Problem requirements:
Show every line in the material below in which the string "computer" appears.

Records provided:

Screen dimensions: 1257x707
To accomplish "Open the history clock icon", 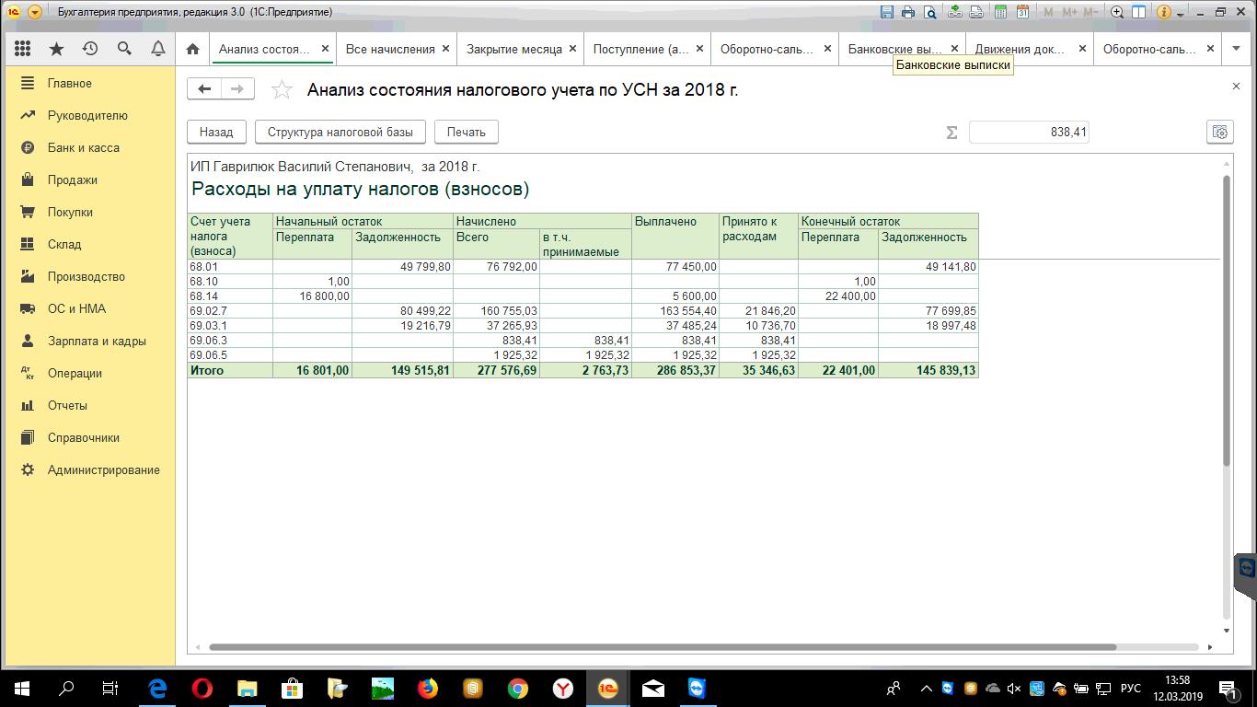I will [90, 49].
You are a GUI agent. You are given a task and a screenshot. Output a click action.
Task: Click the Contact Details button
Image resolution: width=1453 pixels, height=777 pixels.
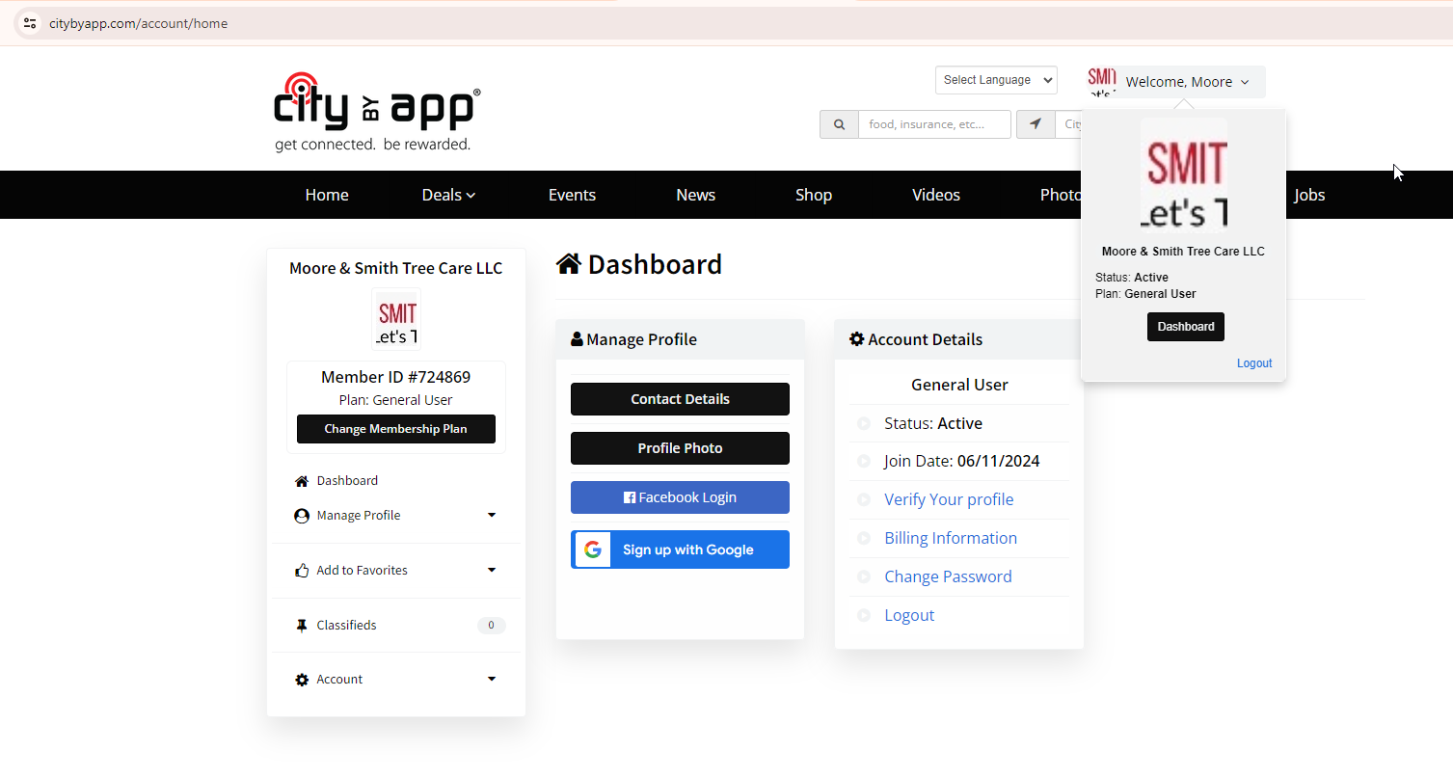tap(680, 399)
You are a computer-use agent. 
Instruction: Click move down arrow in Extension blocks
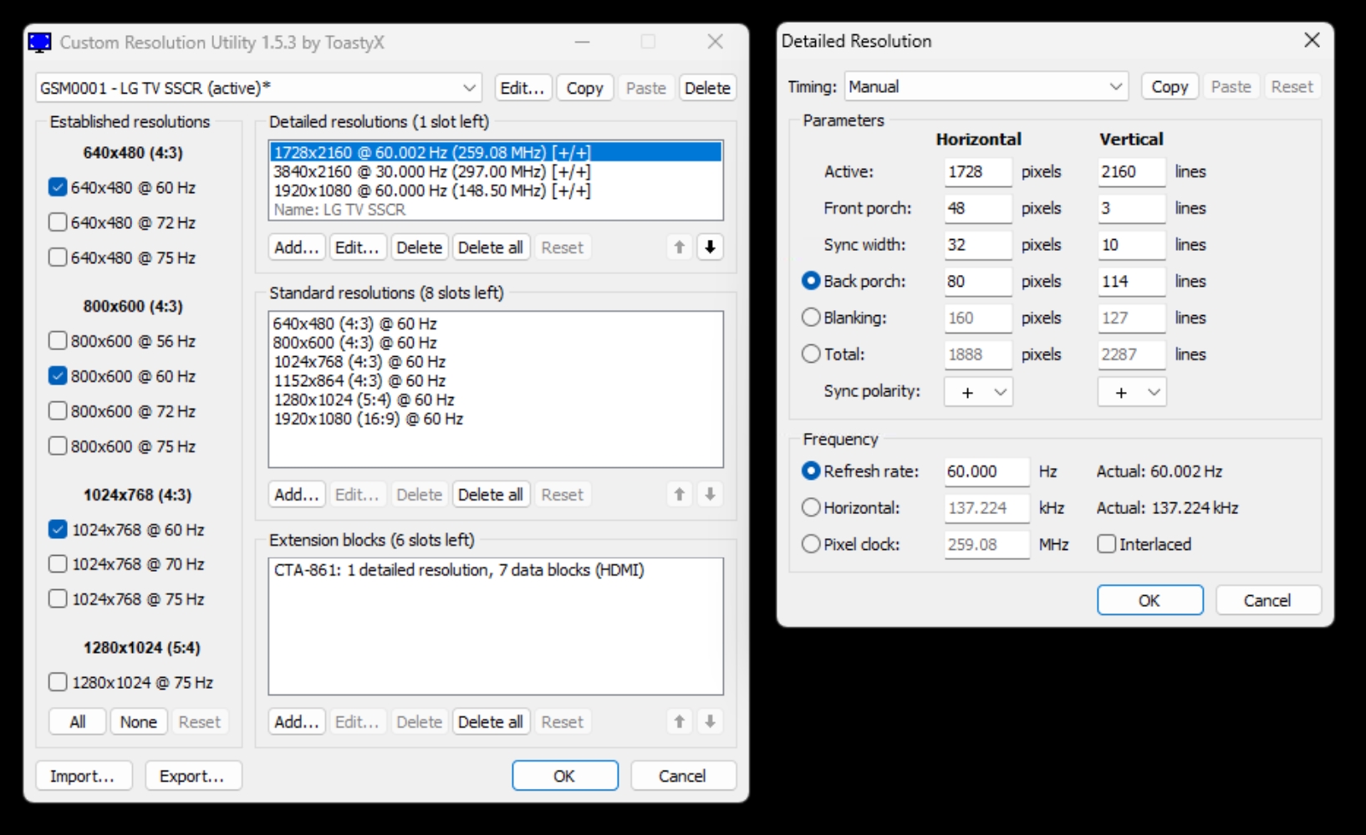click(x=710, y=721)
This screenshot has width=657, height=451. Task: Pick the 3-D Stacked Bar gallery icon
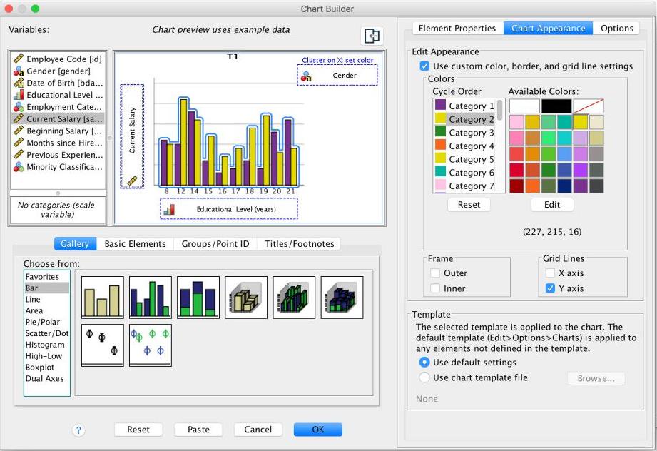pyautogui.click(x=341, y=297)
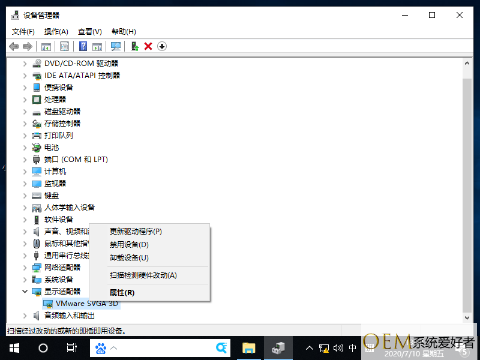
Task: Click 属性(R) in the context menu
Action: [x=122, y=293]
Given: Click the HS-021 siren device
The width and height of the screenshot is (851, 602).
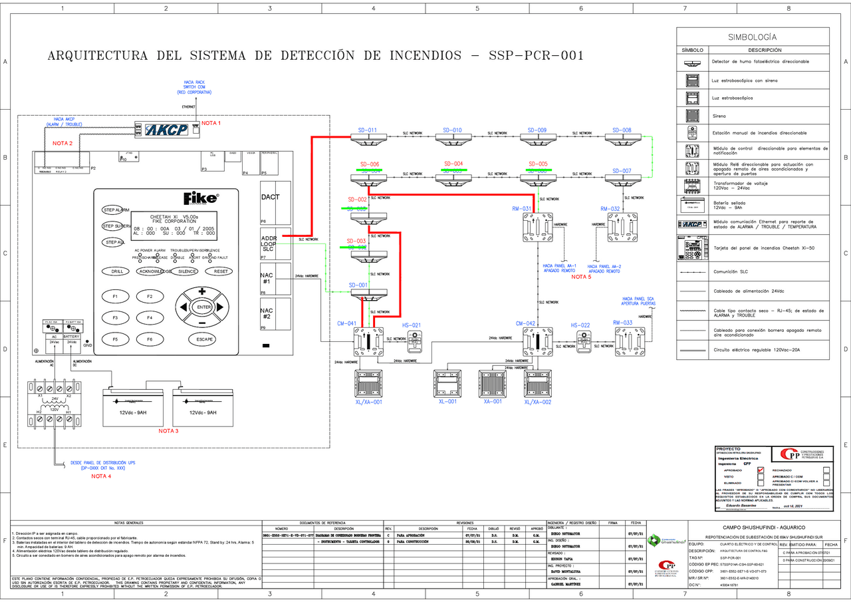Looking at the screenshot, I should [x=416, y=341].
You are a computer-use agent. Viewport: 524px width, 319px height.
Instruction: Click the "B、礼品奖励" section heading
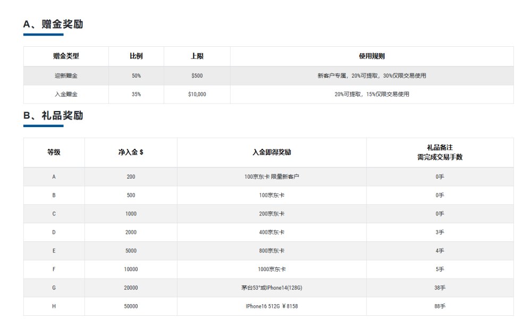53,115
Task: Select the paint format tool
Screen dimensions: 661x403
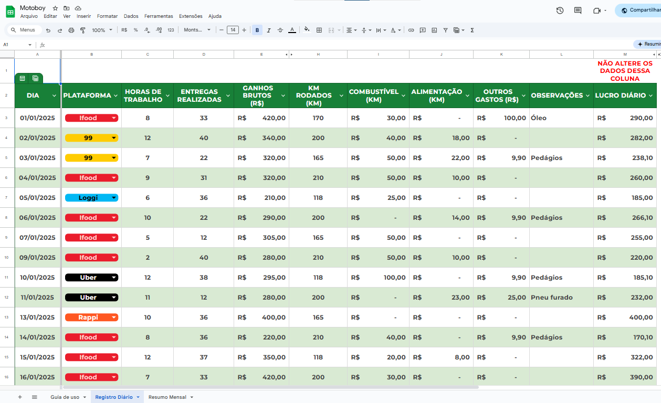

The answer:
You are a computer-use agent. 
You are a computer-use agent. Viewport: 524px width, 319px height.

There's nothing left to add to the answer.